Citing increased fraud affecting its education and testing procedures, the Nationwide Multistate Licensing System (NMLS) is implementing a new biometric password system for use by its instruction providers. NMLS, which handles state licensing of loan officers and mortgage brokers and lenders and provides information about licensees to consumers, says the fraud has primarily been limited to its online continuing education (CE) courses and usually involves the sharing of the course user ID and password for login access.
NMLS, in trying to find a solution to the problem, identified three alternatives; remote proctoring, knowledge-based authentication, and bio-metrics. It issued a request for proposals in 2016, identified three vendors and conducted a pilot study with each. The contract was ultimately awarded to BioSig-ID.
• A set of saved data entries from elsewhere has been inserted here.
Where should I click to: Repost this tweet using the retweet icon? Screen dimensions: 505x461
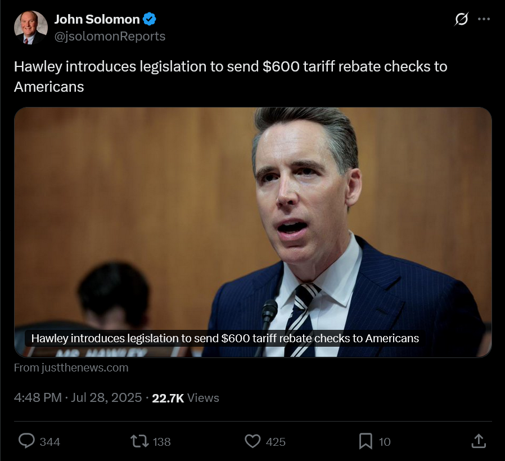tap(139, 441)
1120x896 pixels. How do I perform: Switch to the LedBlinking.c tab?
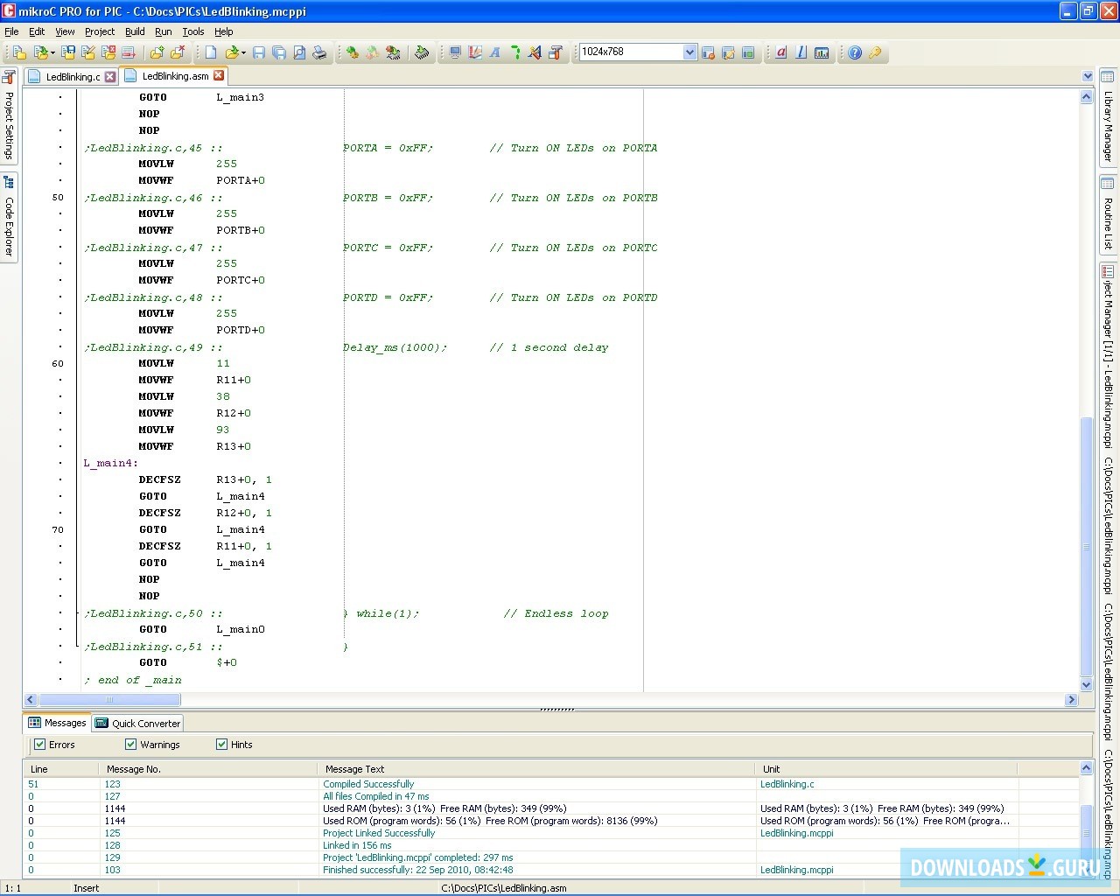pyautogui.click(x=72, y=77)
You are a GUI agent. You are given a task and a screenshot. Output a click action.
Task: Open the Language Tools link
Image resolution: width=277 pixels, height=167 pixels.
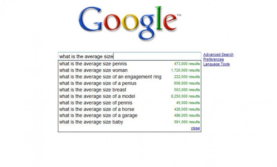(216, 64)
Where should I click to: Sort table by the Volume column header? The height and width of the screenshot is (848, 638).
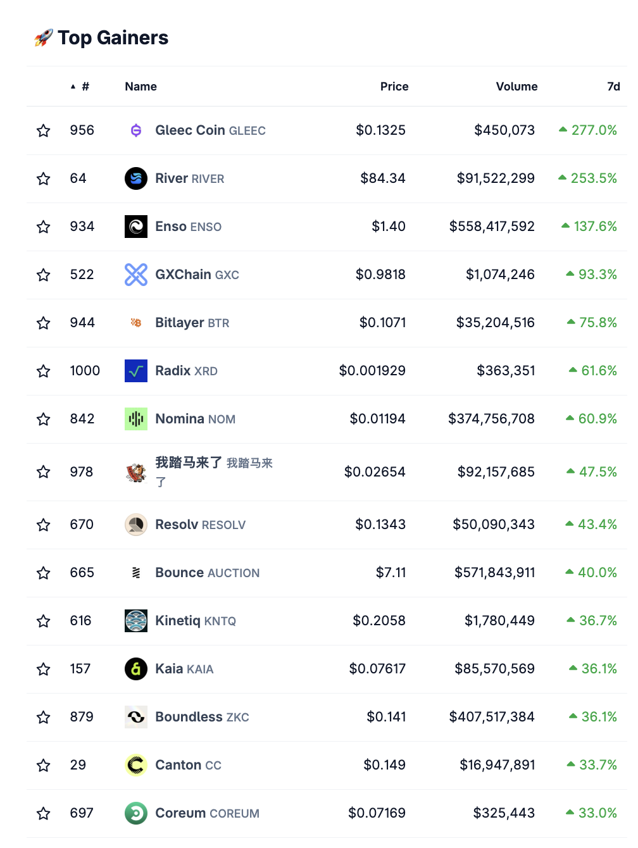pyautogui.click(x=516, y=86)
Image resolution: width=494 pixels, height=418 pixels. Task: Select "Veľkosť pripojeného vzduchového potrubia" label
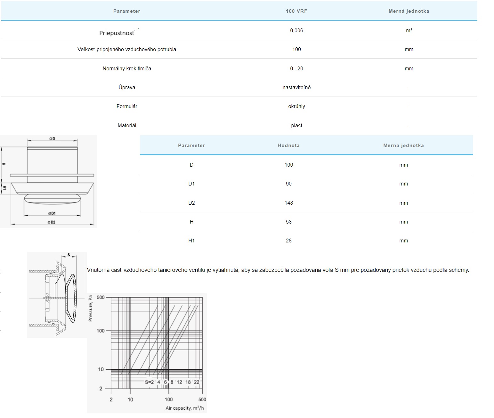pos(127,50)
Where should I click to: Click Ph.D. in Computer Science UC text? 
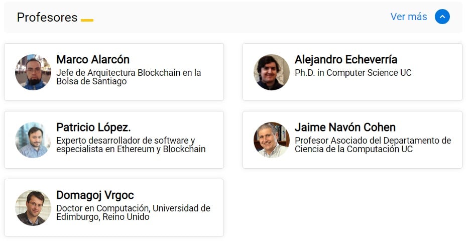[353, 73]
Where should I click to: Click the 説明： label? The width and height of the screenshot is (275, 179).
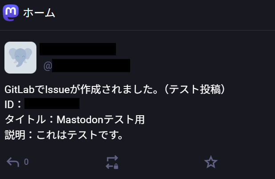point(19,135)
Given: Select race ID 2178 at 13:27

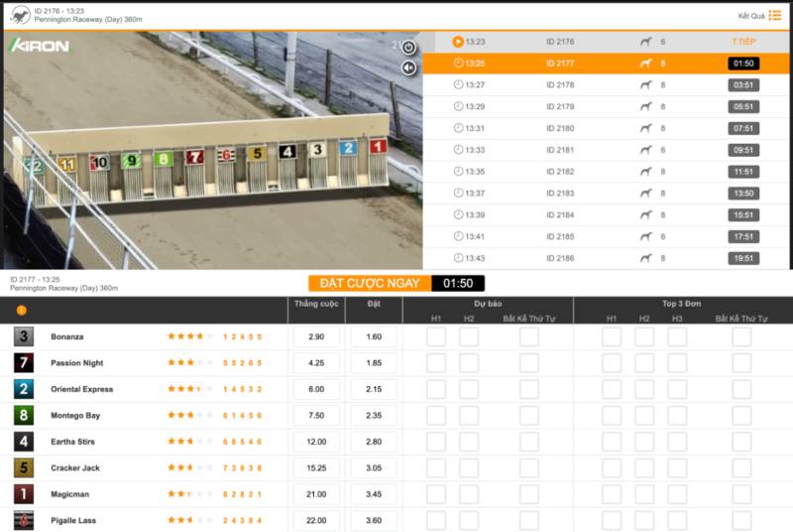Looking at the screenshot, I should (560, 85).
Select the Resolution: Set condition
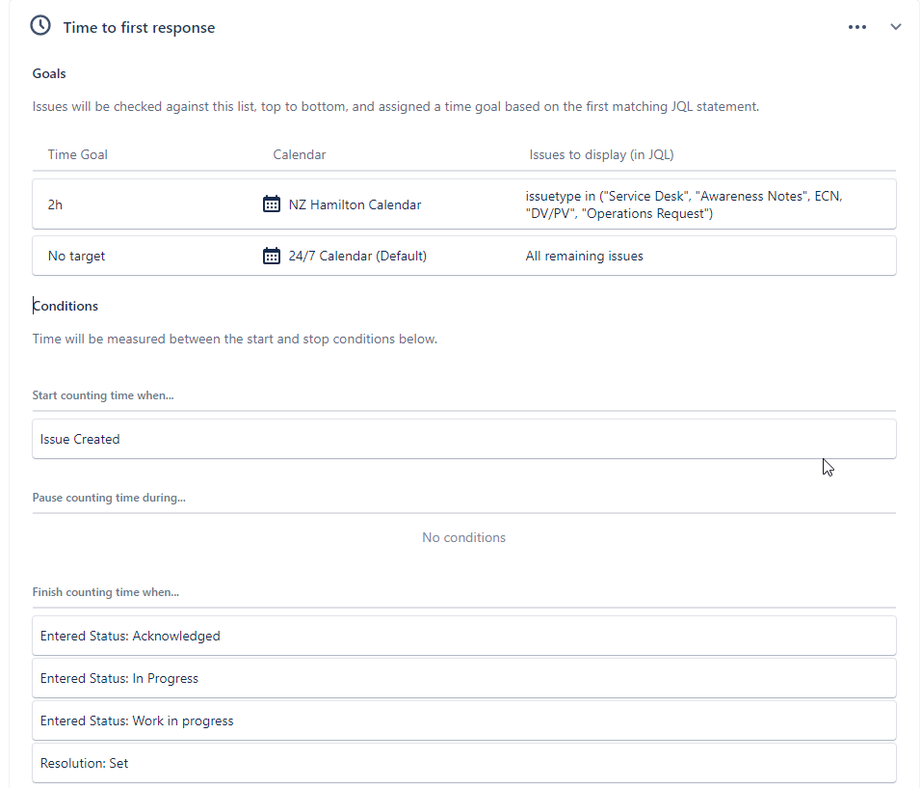Image resolution: width=921 pixels, height=788 pixels. tap(464, 763)
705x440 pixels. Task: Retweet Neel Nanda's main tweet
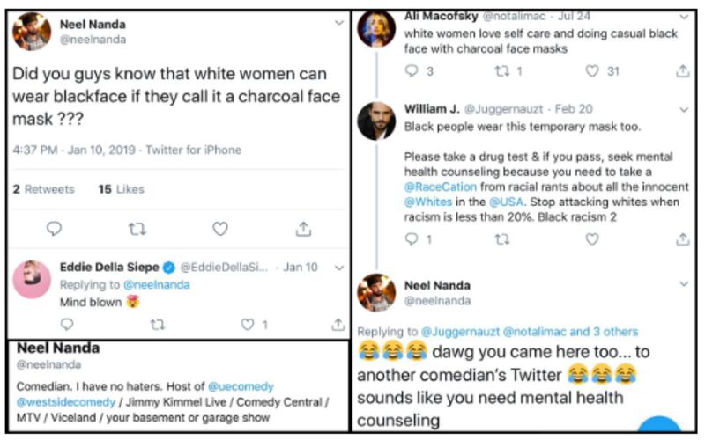(x=137, y=229)
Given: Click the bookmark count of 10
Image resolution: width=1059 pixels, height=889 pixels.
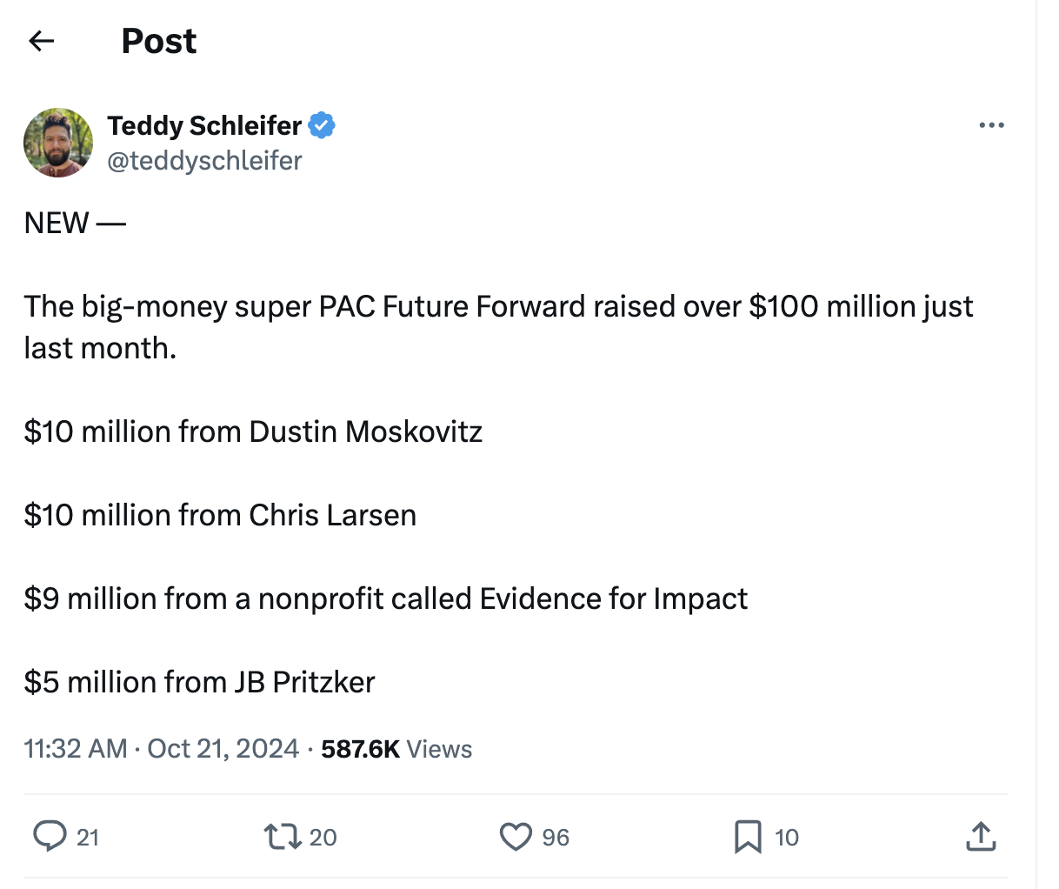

BioSig-ID says the types of log-in identification used in most situations, an ID and a password using various letter, number, and symbol combinations is easily compromised (or as is apparently happening with NMLS, shared.) It does, however, have the advantage of being easily changed once the compromise is discovered.
An alternative is identifying the user with biometrics, usually a fingerprint, facial identification, or an iris scan. These can be expensive to implement and are not necessarily foolproof. If they are hacked or compromised, they can't be replaced. As Bio-Sig puts it, you can't grow new a fingerprint, or a face, and hacked metrics can be used anywhere without the owner's permission.
The solution Bio-Sig is providing to NMLS is "multi-factor" identification. The end user still has a password, but rather than a complicated and forgettable code, it is a single self-selected set of letters which are drawn with a mouse, stylus, or finger. Every user has a distinctive way of moving the chosen instrument, and the software looks for identifiers such as the length, speed, direction, angle, and height of each stroke. At log-in the system can almost instantly, after the individual draws only three or four characters, match and verify the password being entered against the one in its records.
NMLS tested the software with 174 students who logged in a cumulative 858 times, an average of 4.59 authentications. It took an average of 2.5 minutes for each student to set up their password.
All vendors who provide CE education for NMLS will be required to have the authentication program in place by August 21. NMLS is absorbing the cost of the program.